[EXTRACTED INFORMATION Boundary: Start]

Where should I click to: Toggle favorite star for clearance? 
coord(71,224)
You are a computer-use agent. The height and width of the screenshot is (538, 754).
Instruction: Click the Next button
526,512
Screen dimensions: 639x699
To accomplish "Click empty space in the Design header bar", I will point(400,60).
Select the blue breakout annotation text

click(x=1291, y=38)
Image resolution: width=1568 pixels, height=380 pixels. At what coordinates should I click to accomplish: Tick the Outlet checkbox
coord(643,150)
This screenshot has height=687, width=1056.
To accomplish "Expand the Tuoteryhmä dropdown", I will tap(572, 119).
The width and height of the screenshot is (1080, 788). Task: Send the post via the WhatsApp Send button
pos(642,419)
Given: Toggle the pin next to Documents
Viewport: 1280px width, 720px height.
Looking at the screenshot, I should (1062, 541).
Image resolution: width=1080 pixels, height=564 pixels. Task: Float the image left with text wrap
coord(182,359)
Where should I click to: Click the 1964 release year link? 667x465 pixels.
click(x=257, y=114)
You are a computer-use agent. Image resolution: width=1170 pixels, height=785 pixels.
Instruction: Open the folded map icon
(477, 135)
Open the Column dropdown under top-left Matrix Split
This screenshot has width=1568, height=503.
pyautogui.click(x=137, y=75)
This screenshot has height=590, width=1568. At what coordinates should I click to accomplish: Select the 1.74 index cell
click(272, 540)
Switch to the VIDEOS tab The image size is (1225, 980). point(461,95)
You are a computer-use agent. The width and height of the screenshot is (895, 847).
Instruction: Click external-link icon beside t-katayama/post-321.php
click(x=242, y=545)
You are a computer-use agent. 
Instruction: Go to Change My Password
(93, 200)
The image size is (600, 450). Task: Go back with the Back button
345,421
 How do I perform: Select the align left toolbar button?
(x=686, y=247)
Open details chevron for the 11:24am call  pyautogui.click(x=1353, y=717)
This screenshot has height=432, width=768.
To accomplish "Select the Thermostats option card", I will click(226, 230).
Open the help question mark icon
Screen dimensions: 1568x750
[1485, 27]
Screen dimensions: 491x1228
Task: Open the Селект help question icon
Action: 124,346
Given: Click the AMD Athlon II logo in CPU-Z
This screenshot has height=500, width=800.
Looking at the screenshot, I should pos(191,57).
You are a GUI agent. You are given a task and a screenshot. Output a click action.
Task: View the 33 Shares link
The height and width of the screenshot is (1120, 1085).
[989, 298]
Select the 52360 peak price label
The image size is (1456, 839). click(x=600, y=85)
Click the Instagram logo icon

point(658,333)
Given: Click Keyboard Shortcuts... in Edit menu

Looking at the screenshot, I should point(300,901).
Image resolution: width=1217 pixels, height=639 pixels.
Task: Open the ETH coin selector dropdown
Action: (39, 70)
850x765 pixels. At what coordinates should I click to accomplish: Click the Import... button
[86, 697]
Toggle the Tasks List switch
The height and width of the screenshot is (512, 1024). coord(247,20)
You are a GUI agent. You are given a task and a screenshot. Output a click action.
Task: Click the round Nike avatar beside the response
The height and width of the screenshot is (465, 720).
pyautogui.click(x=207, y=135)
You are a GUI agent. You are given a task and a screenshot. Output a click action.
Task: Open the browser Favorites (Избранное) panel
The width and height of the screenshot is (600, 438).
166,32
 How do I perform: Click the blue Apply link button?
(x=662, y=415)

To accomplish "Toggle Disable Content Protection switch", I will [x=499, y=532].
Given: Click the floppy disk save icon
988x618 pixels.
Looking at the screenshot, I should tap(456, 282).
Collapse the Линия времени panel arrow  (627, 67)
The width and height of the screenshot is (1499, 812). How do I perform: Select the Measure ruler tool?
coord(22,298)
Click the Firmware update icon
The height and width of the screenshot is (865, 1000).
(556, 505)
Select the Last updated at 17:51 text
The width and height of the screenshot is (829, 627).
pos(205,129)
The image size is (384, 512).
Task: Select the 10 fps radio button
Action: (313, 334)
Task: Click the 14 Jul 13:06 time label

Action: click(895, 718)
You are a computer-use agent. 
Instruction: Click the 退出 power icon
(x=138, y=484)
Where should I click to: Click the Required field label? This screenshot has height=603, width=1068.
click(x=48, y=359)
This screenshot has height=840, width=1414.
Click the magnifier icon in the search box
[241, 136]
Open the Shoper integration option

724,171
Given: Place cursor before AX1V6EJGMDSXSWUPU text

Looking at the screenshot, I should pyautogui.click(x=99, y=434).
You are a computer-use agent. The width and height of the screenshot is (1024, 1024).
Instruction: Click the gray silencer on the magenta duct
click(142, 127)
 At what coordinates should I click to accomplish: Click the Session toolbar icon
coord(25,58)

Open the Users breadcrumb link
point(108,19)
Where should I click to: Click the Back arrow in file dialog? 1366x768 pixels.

[EXTRACTED INFORMATION Boundary: End]

PROBLEM DETAILS: Repeat every record above precisely.

ANSWER TO THIS TASK:
Where should I click to: Toggle favorite star for clearance? 
coord(71,224)
You are a computer-use agent. The height and width of the screenshot is (538, 754).
Instruction: Click the Next button
526,512
Screen dimensions: 639x699
To accomplish "Click empty space in the Design header bar", I will point(400,60).
Select the blue breakout annotation text

click(x=1291, y=38)
Image resolution: width=1568 pixels, height=380 pixels. At what coordinates should I click to accomplish: Tick the Outlet checkbox
coord(643,150)
This screenshot has height=687, width=1056.
To accomplish "Expand the Tuoteryhmä dropdown", I will tap(572, 119).
The width and height of the screenshot is (1080, 788). Task: Send the post via the WhatsApp Send button
pos(642,419)
Given: Toggle the pin next to Documents
Viewport: 1280px width, 720px height.
Looking at the screenshot, I should (1062, 541).
Image resolution: width=1080 pixels, height=564 pixels. Task: Float the image left with text wrap
coord(182,359)
Where should I click to: Click the 1964 release year link? 667x465 pixels.
click(x=257, y=114)
You are a computer-use agent. Image resolution: width=1170 pixels, height=785 pixels.
Instruction: Open the folded map icon
(477, 135)
Open the Column dropdown under top-left Matrix Split
This screenshot has width=1568, height=503.
pyautogui.click(x=137, y=75)
This screenshot has height=590, width=1568. At what coordinates should I click to accomplish: Select the 1.74 index cell
click(272, 540)
Switch to the VIDEOS tab The image size is (1225, 980). point(461,95)
You are a computer-use agent. The width and height of the screenshot is (895, 847).
Instruction: Click external-link icon beside t-katayama/post-321.php
click(x=242, y=545)
You are a computer-use agent. 
Instruction: Go to Change My Password
(93, 200)
The image size is (600, 450). Task: Go back with the Back button
345,421
 How do I perform: Select the align left toolbar button?
(x=686, y=247)
Open details chevron for the 11:24am call  pyautogui.click(x=1353, y=717)
This screenshot has height=432, width=768.
To accomplish "Select the Thermostats option card", I will click(226, 230).
Open the help question mark icon
Screen dimensions: 1568x750
[1485, 27]
Screen dimensions: 491x1228
Task: Open the Селект help question icon
Action: 124,346
Given: Click the AMD Athlon II logo in CPU-Z
This screenshot has height=500, width=800.
Looking at the screenshot, I should pos(191,57).
You are a GUI agent. You are given a task and a screenshot. Output a click action.
Task: View the 33 Shares link
The height and width of the screenshot is (1120, 1085).
[989, 298]
Select the 52360 peak price label
The image size is (1456, 839). click(x=600, y=85)
Click the Instagram logo icon

point(658,333)
Given: Click Keyboard Shortcuts... in Edit menu

Looking at the screenshot, I should point(300,901).
Image resolution: width=1217 pixels, height=639 pixels.
Task: Open the ETH coin selector dropdown
Action: (39, 70)
850x765 pixels. At what coordinates should I click to accomplish: Click the Import... button
[86, 697]
Toggle the Tasks List switch
The height and width of the screenshot is (512, 1024). coord(247,20)
You are a GUI agent. You are given a task and a screenshot. Output a click action.
Task: Click the round Nike avatar beside the response
The height and width of the screenshot is (465, 720).
pyautogui.click(x=207, y=135)
You are a GUI agent. You are given a task and a screenshot. Output a click action.
Task: Open the browser Favorites (Избранное) panel
The width and height of the screenshot is (600, 438).
166,32
 How do I perform: Click the blue Apply link button?
(x=662, y=415)

To accomplish "Toggle Disable Content Protection switch", I will [x=499, y=532].
Given: Click the floppy disk save icon
988x618 pixels.
Looking at the screenshot, I should tap(456, 282).
Collapse the Линия времени panel arrow  (627, 67)
The width and height of the screenshot is (1499, 812). How do I perform: Select the Measure ruler tool?
coord(22,298)
Click the Firmware update icon
The height and width of the screenshot is (865, 1000).
(556, 505)
Select the Last updated at 17:51 text
The width and height of the screenshot is (829, 627).
pos(205,129)
The image size is (384, 512).
Task: Select the 10 fps radio button
Action: (313, 334)
Task: Click the 14 Jul 13:06 time label

Action: click(895, 718)
You are a computer-use agent. 
Instruction: Click the 退出 power icon
(x=138, y=484)
Where should I click to: Click the Required field label? This screenshot has height=603, width=1068.
click(x=48, y=359)
This screenshot has height=840, width=1414.
Click the magnifier icon in the search box
[241, 136]
Open the Shoper integration option

724,171
Given: Place cursor before AX1V6EJGMDSXSWUPU text

Looking at the screenshot, I should pyautogui.click(x=99, y=434).
You are a computer-use agent. The width and height of the screenshot is (1024, 1024).
Instruction: Click the gray silencer on the magenta duct
click(142, 127)
 At what coordinates should I click to accomplish: Click the Session toolbar icon
coord(25,58)

Open the Users breadcrumb link
point(108,19)
Where should I click to: Click the Back arrow in file dialog? 1366x768 pixels.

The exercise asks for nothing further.